What is the time comlexity of this function(f1)?

as I can see that the first loop(i=0)-> (n/4 times) the second one(i=3)->(n/4 - 3 times).... etc, the result is: (n/3)*(n/4 + (n-3)/4 + (n-6)/4 + (n-9)/4 ....

And I stop here, how to continue?

int f1(int n){
  int s=0;
  for(int i=0; i<n; i+=3)
    for (int j=n; j>i; j-=4)
      s+=j+i;
  return s;
}

Answer 1

The important thing about Big(O) notation is that it eliminates 'constants'. The objective is to determine trend as input size grows without concern for specific numbers.

Think of it as determining the curve on a graph where you don't know the number ranges of the x and y axes.

So in your code, even though you skip most of the values in the range of n for each iteration of each loop, this is done at a constant rate. So regardless of how many you actually skip, this still scales relative to n^2 .

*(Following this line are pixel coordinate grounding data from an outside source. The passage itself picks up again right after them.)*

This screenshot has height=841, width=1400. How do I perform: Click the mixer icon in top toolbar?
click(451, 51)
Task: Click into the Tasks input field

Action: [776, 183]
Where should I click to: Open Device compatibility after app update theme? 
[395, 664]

It wouldn't matter if you calculated any of the following:

1/4 * n^2
0.0000001 * n^2
(1/4 * n)^2
(0.0000001 * n)^2
1000000 + n^2
n^2 + 10000000 * n

In Big O, these are all equivalent to O(n^2) . The point being that once n gets big enough (whatever that may be), all the lower order terms and constant factors become irrelevant in the 'big picture'.

( It's worth emphasising that this is why on small inputs you should be wary of relying too heavily on Big O. That's when constant overheads can still have a big impact. )

Answer 2

Key observation: The inner loop executes (ni)/4 times in step i , hence i/4 in step ni .

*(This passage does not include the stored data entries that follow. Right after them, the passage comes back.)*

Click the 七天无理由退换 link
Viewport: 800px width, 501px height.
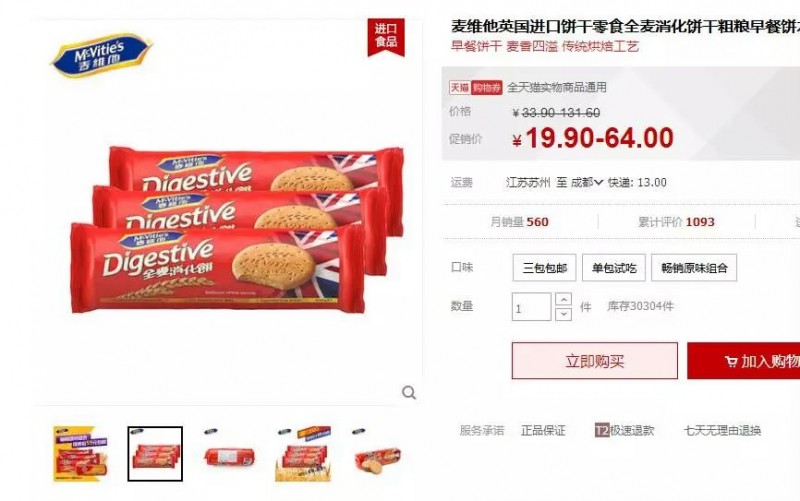click(722, 431)
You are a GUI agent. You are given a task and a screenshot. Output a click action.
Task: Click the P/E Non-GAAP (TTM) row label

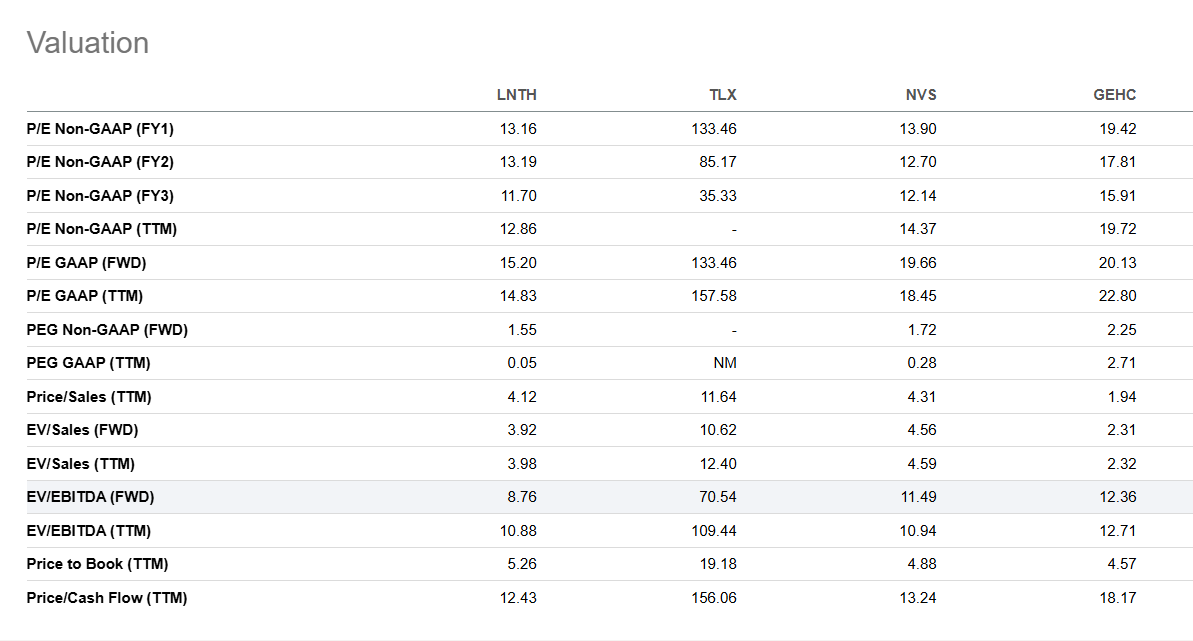tap(101, 229)
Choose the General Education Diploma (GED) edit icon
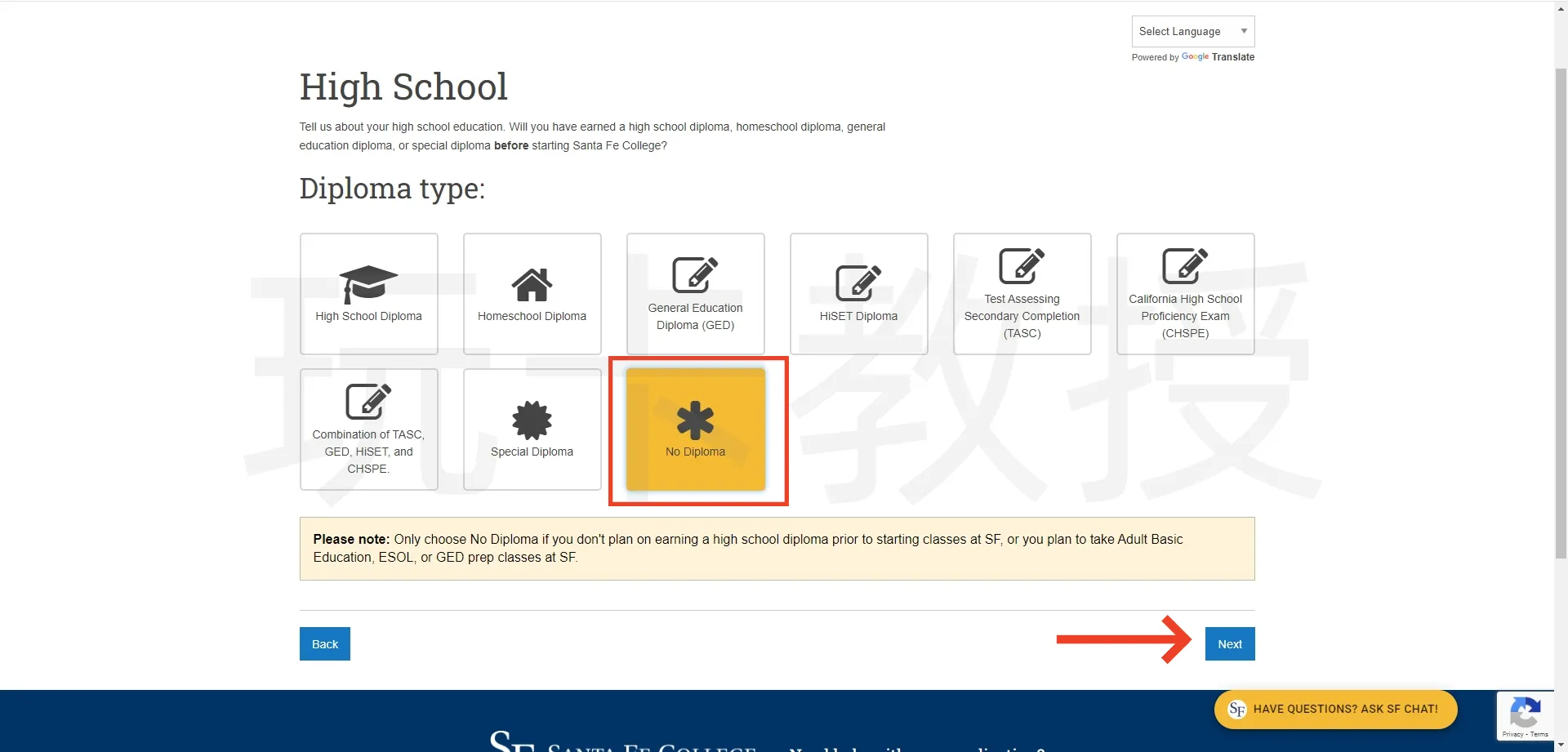This screenshot has width=1568, height=752. click(x=695, y=275)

Now sum all these quantities for i = 3k, 3(k-1), 3(k-2), ..., 9, 6, 3, 0 , where 3k is the largest multiple of 3 before n (ie, 3k <= n < 3(k+1) ):

3k/4 + 3(k-1)/4 + ... + 6/4 + 3/4 + 0/4 = 3/4(k + (k-1) + ... + 2 + 1)
                                        = 3/4(k(k+1))/2
                                        = O(k^2)
                                        = O(n^2)

because k <= n/3 <= k+1 and therefore k^2 <= n^2/9 <= (k+1)^2 <= 4k^2

Answer 3

In theory it's "O(n*n)", but...

What if the compiler felt like optimising it into this:

int f1(int n){
  int s=0;
  for(int i=0; i<n; i+=3)
    s += table[i];
  return s;
}

Or even this:

int f1(int n){
  if(n <= 0) return 0;
  return table[n];
}

Then it could also be "O(n)" or "O(1)".

Note that on the surface these kinds of optimisations seem impractical (due to worst case memory costs); but with a sufficiently advanced compiler (eg using "whole program optimisation" to examine all callers and determine that n is always within a certain range) it's not inconceivable. In a similar way it's not impossible for all of the callers to be using a constant (eg where a sufficiently advanced compiler can replace things like x = f1(123); with x = constant_calculated_at_compile_time ).

In other words; in practice, the time complexity of the original function depends on how the function is used and how good/bad the compiler is.